DESCRIPTION OF THE TASK: Copy the records below character for character.

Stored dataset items

# # # #

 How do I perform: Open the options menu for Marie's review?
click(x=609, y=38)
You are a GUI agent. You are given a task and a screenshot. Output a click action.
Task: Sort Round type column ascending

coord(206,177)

# # # #

RESPONSE:
 How do I perform: Open the options menu for Marie's review?
click(x=609, y=38)
You are a GUI agent. You are given a task and a screenshot. Output a click action.
Task: Sort Round type column ascending

coord(206,177)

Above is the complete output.